By María Rodríguez
Dakar, Jun 16 (efe-epa).- Around 95 million children aged five and under in sub-Saharan Africa are “invisible” to the system as paperwork like birth certificates, a formality taken for granted in much of the rest of the world, is scant.
According to the United Nations children’s agency Unicef, just 45 percent of children born in sub-Saharan Africa are registered at birth.
There are vast regional varieties to the data, with 85 percent of newborns registered by authorities in Cape Verde, the Republic of the Congo, South Africa, Botswana, Gabon and Mali compared to less than 15 percent in Somalia, Malawi, Chad and Zambia, Unicef has said.
“The legal visibility of children is very important, because if someone does not feature on the civil registry, then they do not exist at a judicial level. And if they don’t exist, they do not benefit, they are not recognized by the state,” Aliou Ousmane Sall, Senegal’s Director of Civil Status, tells Efe.
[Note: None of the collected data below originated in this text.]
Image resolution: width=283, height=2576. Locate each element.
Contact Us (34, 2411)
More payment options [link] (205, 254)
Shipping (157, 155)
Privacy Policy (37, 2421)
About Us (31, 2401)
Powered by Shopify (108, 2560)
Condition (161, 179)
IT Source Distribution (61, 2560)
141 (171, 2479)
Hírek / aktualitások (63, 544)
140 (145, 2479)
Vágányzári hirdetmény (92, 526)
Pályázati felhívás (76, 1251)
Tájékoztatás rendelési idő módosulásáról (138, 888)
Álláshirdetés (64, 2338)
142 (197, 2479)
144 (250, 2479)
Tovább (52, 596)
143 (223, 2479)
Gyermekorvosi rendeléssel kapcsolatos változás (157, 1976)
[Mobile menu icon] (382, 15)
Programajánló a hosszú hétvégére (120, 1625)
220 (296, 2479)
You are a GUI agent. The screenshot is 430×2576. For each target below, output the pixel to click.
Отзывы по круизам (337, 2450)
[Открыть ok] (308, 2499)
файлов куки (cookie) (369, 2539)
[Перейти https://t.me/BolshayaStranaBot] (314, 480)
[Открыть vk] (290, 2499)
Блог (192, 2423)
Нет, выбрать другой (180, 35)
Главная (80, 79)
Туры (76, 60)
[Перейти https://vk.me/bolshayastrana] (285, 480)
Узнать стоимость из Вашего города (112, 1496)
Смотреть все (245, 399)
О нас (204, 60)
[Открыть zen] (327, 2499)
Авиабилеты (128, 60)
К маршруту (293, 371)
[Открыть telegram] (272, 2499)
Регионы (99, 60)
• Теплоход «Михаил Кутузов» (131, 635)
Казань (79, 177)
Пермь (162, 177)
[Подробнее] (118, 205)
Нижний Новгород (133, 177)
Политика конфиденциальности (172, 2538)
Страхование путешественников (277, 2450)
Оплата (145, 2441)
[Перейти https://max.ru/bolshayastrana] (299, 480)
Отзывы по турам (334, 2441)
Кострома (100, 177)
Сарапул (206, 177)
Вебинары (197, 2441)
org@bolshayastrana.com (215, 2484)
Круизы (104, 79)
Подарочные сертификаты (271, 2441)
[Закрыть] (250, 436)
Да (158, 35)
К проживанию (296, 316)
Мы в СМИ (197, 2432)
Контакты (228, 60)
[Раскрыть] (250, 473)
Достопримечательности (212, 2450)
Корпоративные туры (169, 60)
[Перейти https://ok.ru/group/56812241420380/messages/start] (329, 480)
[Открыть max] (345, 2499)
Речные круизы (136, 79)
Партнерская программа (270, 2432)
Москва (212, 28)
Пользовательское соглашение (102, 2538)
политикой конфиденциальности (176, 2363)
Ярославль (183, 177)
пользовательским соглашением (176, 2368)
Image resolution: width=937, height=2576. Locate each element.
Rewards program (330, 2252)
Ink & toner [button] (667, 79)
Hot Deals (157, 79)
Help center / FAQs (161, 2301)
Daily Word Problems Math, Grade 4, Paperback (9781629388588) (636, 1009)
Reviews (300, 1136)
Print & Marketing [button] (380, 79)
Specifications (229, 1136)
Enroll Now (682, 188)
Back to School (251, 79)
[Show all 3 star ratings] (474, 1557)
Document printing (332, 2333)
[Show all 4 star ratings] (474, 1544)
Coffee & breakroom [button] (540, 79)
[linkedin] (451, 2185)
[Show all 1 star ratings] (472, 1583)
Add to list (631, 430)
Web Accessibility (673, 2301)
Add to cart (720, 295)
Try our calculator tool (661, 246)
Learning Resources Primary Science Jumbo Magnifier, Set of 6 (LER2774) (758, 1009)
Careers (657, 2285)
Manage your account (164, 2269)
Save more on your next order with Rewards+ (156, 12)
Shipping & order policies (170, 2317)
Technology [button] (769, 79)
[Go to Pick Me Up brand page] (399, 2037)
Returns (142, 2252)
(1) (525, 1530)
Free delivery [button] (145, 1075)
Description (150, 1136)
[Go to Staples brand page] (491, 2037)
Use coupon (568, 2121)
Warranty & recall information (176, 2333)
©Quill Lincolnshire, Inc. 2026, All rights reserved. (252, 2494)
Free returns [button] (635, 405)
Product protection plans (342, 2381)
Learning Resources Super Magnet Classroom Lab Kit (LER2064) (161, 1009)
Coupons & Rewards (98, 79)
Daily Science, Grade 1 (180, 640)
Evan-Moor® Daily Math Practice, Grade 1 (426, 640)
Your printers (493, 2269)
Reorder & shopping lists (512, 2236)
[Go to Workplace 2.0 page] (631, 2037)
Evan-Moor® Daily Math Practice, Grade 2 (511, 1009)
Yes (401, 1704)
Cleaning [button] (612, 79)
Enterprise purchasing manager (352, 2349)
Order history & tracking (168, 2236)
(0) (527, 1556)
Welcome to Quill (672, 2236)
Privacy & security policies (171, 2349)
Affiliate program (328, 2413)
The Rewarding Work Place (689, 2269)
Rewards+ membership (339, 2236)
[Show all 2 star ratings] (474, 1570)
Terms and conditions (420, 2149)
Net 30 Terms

To have a birth certificate is to have access to education, health care and official identification that is needed to vote. Official IDs can also help ward against child labour, early marriage or, on a legal level, ensure a child is never tried as an adult.
ISSUE WITH ACCESS AND COST
Civil registration systems in sub-Saharan Africa face a raft of challenges.
“It is managed by laws that, in the majority of cases, are old and have not been reformed,” Mirkka Tuulia Mattila, a civil registration specialist at Unicef’s office for West and Central Africa, which is based in Dakar, tells Efe.
“It results in, for example, digital registration not being authorised in the majority of West and Central African countries. It’s done manually and depends, first and foremost, on legal reform.”
However the principal reason why parents cannot register their newborn children falls largely on accessibility.
Binette Ndiaye, the coordinator general for Forum Citoyenne, a civil society platform, says: “If the civil registration center is a little far from the place of birth, people aren’t motivated to go and they put it off until they eventually forget to do it altogether.”
In rural areas, the rate of registration is as low as 35 percent compared to 65 percent in urban areas, according to Unicef.